TASK: Would you reproduce the whole listing below without altering a single word?

BEGIN

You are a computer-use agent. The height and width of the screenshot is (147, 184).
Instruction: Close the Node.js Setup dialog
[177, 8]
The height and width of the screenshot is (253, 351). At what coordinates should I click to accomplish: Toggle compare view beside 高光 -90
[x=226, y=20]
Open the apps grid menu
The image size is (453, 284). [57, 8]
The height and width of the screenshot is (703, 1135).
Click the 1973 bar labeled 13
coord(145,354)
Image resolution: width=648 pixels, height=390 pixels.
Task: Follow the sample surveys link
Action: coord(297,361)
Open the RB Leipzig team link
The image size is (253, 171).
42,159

END

WRITTEN ANSWER:
You are a computer-use agent. The height and width of the screenshot is (147, 184).
Instruction: Close the Node.js Setup dialog
[177, 8]
The height and width of the screenshot is (253, 351). At what coordinates should I click to accomplish: Toggle compare view beside 高光 -90
[x=226, y=20]
Open the apps grid menu
The image size is (453, 284). [57, 8]
The height and width of the screenshot is (703, 1135).
Click the 1973 bar labeled 13
coord(145,354)
Image resolution: width=648 pixels, height=390 pixels.
Task: Follow the sample surveys link
Action: coord(297,361)
Open the RB Leipzig team link
The image size is (253, 171).
42,159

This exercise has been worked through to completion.